Work to be completed:
Scan the listing below for the word "computer" and copy every line that has it.
⁂
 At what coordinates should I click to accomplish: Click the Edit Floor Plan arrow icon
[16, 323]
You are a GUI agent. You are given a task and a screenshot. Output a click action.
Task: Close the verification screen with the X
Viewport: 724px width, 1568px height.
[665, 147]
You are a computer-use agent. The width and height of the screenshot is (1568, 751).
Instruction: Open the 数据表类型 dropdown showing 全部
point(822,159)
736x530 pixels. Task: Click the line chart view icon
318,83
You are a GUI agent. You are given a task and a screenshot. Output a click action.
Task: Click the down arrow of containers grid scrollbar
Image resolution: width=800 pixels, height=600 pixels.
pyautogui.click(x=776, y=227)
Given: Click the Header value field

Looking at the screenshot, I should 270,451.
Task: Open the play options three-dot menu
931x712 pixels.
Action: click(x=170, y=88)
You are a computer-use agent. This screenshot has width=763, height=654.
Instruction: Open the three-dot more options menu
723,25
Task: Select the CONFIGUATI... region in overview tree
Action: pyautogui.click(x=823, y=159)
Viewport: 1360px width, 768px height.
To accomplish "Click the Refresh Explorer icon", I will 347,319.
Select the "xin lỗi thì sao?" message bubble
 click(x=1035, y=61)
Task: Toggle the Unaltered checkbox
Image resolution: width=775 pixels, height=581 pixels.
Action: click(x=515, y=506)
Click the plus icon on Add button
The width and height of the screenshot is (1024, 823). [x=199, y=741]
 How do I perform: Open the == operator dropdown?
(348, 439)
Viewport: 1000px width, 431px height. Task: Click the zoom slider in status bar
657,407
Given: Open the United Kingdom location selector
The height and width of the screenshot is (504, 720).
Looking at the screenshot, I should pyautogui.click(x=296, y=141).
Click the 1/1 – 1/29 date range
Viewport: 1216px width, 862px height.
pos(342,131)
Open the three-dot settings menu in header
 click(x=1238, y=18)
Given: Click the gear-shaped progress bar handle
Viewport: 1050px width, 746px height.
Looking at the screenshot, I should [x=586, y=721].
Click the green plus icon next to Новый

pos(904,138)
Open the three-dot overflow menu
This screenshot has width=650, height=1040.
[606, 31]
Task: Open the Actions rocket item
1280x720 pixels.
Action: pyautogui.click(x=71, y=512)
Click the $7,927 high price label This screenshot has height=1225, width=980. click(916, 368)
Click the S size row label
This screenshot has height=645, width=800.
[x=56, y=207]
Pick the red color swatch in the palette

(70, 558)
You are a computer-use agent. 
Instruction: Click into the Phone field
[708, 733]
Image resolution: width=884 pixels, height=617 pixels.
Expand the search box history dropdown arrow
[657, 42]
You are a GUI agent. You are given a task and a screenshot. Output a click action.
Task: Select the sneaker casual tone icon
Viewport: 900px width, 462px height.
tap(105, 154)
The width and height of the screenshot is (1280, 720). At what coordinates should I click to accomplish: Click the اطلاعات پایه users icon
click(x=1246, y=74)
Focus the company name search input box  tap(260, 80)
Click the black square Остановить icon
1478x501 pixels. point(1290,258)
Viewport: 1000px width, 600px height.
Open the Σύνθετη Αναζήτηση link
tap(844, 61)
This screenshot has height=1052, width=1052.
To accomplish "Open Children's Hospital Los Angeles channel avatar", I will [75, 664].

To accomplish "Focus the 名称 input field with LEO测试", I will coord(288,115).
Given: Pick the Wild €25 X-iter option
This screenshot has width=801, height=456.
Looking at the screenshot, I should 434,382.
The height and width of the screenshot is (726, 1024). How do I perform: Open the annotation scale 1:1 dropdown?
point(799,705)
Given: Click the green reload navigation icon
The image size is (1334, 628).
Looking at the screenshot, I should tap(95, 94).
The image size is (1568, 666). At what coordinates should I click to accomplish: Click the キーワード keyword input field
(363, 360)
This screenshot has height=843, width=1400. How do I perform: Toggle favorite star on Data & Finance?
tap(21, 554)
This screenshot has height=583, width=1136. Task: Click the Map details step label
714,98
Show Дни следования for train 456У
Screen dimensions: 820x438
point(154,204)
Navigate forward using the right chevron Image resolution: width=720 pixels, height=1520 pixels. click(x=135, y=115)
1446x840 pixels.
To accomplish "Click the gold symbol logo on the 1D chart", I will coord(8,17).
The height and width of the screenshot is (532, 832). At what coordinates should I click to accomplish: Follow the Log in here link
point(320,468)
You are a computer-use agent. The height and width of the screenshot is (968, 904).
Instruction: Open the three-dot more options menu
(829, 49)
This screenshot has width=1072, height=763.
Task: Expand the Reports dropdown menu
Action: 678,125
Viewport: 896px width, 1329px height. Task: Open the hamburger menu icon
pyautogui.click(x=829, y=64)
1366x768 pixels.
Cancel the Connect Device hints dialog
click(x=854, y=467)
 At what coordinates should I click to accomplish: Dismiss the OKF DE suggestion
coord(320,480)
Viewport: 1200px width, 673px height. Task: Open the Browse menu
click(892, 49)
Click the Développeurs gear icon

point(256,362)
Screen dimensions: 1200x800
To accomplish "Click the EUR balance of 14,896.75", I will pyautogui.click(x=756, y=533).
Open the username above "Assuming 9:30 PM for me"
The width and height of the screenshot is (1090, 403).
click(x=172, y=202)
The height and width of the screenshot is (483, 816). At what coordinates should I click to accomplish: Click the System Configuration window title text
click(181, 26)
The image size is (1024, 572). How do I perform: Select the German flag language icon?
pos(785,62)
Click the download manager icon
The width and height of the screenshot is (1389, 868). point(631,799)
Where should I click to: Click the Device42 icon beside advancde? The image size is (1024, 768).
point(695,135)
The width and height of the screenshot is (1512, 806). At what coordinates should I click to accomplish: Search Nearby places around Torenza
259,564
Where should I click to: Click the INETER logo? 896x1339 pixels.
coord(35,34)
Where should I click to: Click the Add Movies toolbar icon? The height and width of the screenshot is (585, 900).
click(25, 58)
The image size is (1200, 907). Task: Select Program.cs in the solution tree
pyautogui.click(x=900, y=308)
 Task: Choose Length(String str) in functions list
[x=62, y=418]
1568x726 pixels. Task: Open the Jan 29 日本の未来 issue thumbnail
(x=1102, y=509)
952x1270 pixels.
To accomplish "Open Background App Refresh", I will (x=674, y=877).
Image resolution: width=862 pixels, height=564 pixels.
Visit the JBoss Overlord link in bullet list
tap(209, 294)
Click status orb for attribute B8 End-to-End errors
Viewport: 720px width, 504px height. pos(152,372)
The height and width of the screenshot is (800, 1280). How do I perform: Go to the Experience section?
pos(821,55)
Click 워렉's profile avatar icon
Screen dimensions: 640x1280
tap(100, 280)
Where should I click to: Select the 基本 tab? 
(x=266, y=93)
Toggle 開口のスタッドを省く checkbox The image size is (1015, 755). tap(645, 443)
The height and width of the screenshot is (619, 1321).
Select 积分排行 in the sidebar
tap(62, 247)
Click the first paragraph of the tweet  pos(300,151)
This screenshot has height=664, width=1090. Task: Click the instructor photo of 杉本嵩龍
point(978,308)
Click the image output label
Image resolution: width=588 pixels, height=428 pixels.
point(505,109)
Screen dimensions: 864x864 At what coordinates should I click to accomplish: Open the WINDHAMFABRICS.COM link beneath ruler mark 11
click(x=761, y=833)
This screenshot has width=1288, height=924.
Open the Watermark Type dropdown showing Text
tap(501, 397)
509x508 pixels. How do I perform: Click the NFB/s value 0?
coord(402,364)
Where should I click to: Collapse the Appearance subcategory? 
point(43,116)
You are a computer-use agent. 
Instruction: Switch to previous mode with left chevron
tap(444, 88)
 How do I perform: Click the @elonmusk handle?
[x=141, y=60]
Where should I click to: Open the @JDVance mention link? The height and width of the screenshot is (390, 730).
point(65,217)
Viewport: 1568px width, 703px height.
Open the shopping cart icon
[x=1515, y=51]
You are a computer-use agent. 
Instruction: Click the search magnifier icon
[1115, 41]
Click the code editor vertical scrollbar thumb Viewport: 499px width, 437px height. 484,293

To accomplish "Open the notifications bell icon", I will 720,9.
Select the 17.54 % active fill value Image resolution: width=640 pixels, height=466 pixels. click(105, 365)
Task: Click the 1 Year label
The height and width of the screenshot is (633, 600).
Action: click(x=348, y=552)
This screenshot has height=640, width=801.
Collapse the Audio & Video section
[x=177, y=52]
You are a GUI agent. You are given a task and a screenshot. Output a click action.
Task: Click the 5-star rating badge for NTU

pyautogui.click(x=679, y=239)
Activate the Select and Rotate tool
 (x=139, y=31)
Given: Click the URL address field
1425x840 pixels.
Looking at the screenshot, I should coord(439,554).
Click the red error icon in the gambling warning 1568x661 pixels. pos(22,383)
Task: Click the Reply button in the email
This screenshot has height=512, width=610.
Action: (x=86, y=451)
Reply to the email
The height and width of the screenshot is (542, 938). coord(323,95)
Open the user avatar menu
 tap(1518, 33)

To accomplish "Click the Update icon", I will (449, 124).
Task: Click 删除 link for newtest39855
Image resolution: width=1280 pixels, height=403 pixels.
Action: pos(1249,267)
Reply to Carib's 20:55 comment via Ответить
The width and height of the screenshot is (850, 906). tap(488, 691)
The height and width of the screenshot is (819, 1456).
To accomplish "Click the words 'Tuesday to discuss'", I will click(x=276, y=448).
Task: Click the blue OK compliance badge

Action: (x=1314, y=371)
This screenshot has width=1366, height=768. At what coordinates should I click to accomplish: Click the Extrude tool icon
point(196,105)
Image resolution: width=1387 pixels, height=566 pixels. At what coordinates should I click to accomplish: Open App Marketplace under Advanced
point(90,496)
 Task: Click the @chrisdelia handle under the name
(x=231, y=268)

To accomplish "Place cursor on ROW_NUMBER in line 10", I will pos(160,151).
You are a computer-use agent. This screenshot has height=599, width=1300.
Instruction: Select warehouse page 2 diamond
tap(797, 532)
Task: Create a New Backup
⁂
Your solution:
You are a computer-use agent. The width and height of the screenshot is (1568, 751).
You are a computer-use agent. This screenshot has width=763, height=654.
You are a computer-use agent. 
You are a computer-use agent. The height and width of the screenshot is (968, 904).
You are a computer-use agent. 
You are a computer-use agent. 
You are a computer-use agent. This screenshot has height=599, width=1300.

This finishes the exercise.